Mariko Scavone

Mariko Scavone (eHomemakers): Mariko completed her degree in Spanish from the University of Texas at San Antonio. She then lived in a rural village in Japan for two years. Mariko also worked with a small business in Nicaragua selling candles. At the time of her fellowship she was studying for a Master’s degree at the School of Foreign Service from Georgetown University in Washington, DC. After her fellowship, Mariko wrote: "Since working in Malaysia, I am more sensitive to the risks and challenges of operating in a developing country. In particular, I learned how lack of human resources, attitudes toward social justice work, weak legal enforcement, corruption, and human rights abuses inhibit growth, unfairly target one segment of society, and breed mediocrity."

We go for the chutney

24 Jun

It’s Saturday at 730 in the morning. Julia (my roommate) and I walk out of the apartment. The smell of clove cigarettes winds its way through the morning air. We nod good morning to the guard and scan the palm tree lined street for Ching Ching. I spot her sitting under one of the sleepy palm tress and think that her tiny frame looks even smaller against the healthy tress. She springs up and we walk briskly down the street until we arrive at “the hill.” The hill is already packed with Saturday morning pilgrims paying their weekly homage to fitness. The walk is brisk and I feel alive. Sweat beads on my neck and my heart works to pump blood to my legs. Our walk lasts for about an hour and a half and ends in our favorite Indian restaurant. We eat there every Saturday morning-sit at the same table, order the same thing from the same waiter. And every Saturday morning Ching Ching wavers her hands about and leaves the table several times to maker sure our order- 3 tosei and tea without sugar- is understood.

We don’t go for the service. We go for the chutney. There are three types -cocconut, papaya, and tomato. The coconut chutney is my favorite. Along with coconut, it has strong overtones of ginger and fresh chili. There are also hints of cinnamon and anise. It is the first time I have ever eaten coconut chutney, and I end up bargaining with the cashier to sell me some. The tomato chutney is even more spicy. It is a deep red and tastes something like salsa sans cilantro and with more chili. Finally, the papya chutney is a sweet compliment to its spicy sisters. I can see different spices floating among the small chunks of fruit. We dip tosei in the chutneys. Tosei is like a crepe only it is crispy. It comes served on a banana leaf.
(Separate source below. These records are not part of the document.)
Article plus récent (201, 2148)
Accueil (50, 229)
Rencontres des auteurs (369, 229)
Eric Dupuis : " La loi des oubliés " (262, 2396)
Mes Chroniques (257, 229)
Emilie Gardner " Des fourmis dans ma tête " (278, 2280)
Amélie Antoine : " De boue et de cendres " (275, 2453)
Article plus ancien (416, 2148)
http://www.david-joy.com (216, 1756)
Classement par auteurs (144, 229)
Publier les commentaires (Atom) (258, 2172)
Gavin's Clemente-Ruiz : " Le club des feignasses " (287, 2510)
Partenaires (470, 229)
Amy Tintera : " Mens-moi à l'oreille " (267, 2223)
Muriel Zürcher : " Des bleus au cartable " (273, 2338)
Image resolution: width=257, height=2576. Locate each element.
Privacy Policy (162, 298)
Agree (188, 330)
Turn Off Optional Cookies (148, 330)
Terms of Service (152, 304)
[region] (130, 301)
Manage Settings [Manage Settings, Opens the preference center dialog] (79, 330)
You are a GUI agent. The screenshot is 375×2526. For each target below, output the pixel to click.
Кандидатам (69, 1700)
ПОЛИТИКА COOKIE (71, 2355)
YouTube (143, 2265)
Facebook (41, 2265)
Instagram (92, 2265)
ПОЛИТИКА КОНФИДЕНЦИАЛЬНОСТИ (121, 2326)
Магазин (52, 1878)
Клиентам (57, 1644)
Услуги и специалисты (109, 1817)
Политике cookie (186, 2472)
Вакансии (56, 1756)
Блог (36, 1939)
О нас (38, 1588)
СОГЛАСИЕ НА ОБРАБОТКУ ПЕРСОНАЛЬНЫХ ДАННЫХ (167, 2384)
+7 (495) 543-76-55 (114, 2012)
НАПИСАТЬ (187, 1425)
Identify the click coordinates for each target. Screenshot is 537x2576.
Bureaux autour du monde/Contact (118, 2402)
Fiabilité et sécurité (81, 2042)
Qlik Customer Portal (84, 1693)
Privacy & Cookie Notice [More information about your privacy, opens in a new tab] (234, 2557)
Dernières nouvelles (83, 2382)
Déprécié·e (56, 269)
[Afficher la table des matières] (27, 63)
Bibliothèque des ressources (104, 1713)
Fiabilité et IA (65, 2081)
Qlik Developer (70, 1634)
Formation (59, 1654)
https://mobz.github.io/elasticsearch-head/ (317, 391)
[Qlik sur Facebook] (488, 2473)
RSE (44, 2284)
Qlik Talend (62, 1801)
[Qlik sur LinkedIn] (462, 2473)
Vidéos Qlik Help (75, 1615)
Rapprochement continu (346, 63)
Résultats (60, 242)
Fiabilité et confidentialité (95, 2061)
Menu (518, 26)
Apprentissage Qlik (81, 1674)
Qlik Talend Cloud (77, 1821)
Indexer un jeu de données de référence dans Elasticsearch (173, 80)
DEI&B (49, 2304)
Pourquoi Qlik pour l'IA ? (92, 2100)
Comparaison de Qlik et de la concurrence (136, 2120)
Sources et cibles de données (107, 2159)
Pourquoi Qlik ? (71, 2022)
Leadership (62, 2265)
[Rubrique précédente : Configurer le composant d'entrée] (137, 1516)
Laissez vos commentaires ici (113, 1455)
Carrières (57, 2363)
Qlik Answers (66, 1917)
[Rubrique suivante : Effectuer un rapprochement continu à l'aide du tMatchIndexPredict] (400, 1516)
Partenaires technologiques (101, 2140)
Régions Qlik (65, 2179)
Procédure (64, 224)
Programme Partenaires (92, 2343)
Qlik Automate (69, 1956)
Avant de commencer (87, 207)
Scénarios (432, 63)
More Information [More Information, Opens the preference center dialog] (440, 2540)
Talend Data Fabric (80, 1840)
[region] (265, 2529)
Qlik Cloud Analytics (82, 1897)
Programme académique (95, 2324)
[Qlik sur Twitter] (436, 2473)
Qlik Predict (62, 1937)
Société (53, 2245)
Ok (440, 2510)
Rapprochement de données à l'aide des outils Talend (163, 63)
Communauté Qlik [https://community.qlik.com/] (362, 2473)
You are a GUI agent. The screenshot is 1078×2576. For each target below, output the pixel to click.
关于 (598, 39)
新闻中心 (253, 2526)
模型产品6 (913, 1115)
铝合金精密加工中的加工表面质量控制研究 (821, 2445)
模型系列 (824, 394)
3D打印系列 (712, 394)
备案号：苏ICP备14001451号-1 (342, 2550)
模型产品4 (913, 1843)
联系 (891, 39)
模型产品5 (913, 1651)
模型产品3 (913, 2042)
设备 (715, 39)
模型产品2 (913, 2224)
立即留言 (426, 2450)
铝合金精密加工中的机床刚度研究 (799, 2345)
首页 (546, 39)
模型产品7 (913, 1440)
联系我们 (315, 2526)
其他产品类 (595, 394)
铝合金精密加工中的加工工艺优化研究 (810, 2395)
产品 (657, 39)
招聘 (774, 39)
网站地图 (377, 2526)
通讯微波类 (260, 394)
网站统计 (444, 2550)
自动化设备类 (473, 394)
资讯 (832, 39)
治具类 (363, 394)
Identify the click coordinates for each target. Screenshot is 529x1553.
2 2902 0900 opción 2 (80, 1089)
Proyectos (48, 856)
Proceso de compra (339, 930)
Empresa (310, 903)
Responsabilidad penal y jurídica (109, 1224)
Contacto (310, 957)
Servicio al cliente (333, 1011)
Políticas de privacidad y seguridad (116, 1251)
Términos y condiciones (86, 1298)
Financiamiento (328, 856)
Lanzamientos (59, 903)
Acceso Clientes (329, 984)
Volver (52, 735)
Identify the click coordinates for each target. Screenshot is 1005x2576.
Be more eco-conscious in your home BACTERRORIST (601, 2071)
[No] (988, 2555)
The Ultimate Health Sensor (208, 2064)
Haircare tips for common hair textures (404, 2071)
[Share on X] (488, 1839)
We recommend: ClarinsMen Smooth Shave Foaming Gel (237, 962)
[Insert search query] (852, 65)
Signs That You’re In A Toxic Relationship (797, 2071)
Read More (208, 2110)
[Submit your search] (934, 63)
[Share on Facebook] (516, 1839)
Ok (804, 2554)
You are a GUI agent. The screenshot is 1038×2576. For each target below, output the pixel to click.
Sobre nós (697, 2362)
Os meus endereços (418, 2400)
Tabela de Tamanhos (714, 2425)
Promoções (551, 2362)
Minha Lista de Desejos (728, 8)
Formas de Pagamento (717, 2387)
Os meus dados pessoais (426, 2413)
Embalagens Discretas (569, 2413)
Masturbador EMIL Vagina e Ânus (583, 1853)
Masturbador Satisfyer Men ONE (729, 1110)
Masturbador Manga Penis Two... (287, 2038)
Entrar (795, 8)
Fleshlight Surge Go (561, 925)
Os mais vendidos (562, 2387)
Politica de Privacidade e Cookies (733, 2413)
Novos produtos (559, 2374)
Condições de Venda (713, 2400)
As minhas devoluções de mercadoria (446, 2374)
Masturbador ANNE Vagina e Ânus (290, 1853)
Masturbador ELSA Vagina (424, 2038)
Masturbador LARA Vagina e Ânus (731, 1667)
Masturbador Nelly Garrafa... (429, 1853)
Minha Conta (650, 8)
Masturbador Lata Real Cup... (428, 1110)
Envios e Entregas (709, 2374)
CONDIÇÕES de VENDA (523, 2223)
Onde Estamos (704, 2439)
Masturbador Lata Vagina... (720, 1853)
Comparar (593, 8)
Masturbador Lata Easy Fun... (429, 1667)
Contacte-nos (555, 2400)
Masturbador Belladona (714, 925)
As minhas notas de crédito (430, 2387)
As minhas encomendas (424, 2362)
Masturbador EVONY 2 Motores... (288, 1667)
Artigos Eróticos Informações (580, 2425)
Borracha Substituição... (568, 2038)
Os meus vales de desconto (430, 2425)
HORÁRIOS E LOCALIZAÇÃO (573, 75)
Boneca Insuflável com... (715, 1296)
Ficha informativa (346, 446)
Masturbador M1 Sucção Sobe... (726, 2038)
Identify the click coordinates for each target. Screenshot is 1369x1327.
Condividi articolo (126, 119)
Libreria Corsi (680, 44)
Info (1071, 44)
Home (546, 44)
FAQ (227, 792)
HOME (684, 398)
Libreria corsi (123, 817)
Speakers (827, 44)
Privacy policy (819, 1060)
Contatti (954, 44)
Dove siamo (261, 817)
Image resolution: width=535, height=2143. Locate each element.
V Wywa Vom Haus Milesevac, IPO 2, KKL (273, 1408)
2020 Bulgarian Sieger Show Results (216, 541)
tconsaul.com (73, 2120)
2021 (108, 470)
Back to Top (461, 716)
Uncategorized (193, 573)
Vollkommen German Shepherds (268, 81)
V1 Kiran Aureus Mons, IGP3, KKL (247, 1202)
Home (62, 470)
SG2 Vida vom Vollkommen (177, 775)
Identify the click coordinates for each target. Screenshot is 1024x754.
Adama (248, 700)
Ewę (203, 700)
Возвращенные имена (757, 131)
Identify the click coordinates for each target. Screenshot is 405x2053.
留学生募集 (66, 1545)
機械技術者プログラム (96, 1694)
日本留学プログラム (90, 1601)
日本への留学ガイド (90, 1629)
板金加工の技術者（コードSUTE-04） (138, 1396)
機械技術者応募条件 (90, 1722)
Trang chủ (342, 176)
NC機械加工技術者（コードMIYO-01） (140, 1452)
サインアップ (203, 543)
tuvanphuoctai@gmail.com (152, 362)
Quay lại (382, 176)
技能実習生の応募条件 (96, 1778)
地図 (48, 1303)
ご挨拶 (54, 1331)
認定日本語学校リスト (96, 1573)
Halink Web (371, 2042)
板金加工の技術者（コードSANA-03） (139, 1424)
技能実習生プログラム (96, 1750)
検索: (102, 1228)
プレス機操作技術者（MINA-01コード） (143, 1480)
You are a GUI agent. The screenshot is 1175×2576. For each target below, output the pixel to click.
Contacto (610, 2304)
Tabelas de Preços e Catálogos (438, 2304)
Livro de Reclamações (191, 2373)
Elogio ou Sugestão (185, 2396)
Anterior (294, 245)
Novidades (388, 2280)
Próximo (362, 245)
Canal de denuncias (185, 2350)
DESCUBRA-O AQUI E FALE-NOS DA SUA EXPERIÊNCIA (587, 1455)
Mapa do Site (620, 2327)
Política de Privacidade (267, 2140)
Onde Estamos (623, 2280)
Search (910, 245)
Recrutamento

We put the chutney on the banana leaf and tear pieces of tosei to dip in the chutneys.

It’s a Saturday morning ritual that smoothes out all the bumps of the work week.

Posted By Mariko Scavone

Posted Jun 24th, 2007


  • Varuni

    July 10, 2007


    Hi Mriko,

    Was it tosei or dosa that you had at this Indian place? Dosa are huge while tosei is like a crepe. Both are delicious. I can see that you are having a good time.

    Some people have put up their links to the MSFS summer log, why dont you also?